A mix of both fungi and bacteria appears most desirable. The curing process generally takes about 20-30 days for microbial recolonization. If the compost is too dry (less than 30 percent moisture by weight), fungi are more likely to recolonize. Such composts have been shown to be very conducive to Pythium-related diseases. Nursery operators will pre-wet the potting mix and incubate it for 4-10 days to allow for the desired fungal and bacterial balance. Also, uncured compost may contain high levels of soluble nutrients that create favorable conditions for Pythium and Fusarium pathogens. These concerns are most crucial for composts used in potting soils.

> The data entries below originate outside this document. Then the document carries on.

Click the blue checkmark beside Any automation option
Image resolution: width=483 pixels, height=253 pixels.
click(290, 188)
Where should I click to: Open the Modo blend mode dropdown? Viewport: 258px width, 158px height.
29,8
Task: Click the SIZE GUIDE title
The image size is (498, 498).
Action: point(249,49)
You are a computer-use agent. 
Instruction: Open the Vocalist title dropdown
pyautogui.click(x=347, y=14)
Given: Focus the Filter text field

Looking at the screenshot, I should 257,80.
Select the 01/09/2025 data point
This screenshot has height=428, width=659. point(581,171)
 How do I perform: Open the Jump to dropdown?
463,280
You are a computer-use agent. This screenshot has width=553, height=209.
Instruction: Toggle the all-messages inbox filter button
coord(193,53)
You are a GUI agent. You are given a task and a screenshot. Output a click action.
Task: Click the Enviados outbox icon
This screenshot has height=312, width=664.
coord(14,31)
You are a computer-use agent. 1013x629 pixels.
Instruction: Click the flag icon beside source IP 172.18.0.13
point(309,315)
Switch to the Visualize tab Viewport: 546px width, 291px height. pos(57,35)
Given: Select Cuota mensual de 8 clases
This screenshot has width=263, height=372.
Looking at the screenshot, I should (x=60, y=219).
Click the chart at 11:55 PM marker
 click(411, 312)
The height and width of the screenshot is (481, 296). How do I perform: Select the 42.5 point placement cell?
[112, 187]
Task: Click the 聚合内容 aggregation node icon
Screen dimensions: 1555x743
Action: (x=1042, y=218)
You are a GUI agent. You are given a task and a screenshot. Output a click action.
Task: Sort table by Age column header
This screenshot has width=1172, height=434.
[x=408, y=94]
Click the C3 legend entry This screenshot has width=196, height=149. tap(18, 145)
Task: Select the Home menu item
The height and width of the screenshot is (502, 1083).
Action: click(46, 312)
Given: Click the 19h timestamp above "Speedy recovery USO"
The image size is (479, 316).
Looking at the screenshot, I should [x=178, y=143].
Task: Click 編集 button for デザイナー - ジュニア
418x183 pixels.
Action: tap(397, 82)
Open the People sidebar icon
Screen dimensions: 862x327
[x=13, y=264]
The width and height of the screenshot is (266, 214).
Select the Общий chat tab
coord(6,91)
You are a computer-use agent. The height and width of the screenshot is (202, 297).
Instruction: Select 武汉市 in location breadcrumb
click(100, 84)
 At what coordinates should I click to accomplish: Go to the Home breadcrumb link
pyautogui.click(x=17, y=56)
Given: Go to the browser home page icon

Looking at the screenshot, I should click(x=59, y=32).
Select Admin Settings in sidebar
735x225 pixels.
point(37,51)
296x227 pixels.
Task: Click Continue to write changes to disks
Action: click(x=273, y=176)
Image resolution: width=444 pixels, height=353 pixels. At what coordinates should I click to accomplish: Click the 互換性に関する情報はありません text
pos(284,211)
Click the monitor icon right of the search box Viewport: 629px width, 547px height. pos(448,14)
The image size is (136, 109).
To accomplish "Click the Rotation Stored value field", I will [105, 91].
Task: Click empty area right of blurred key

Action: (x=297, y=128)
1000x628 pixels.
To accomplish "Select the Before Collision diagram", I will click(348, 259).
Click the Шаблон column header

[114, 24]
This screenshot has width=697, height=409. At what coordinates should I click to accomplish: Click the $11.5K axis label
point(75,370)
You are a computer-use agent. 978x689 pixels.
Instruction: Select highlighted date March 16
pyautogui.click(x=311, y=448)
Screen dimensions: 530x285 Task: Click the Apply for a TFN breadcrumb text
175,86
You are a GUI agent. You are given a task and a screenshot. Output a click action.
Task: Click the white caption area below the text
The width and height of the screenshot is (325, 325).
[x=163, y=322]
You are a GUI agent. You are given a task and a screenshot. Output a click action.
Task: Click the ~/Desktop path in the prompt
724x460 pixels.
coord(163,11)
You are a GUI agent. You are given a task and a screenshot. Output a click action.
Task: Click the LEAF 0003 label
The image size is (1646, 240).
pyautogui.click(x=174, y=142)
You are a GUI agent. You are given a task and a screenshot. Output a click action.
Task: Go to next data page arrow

Perhaps the biggest challenge for consistent suppressiveness is producing a very consistent compost. Some facilities will be more able to do this than others, in part based on the stability of feedstock source and composition over time. A homogeneous material is needed for use as a potting amendment, since variation from pot to pot could lead to production problems.
In the attempt to predict compost suppressiveness to pathogens, several tests have been developed. The first test uses fluorescein diacetate. A second test is pending distribution in the United States. In addition, a number of labs provide compost analysis, microbial analysis and other biological-activity indicators such as organic matter and humus content. A list of these labs can be found at www.attra.org/attra-pub/ 
soil-lab.html, along with various other sources for disease-suppressive media, including suppliers and researchers who can supply addition creditable information about this emerging new tool.
Managing soil-borne diseases can be as easy as tweaking your media.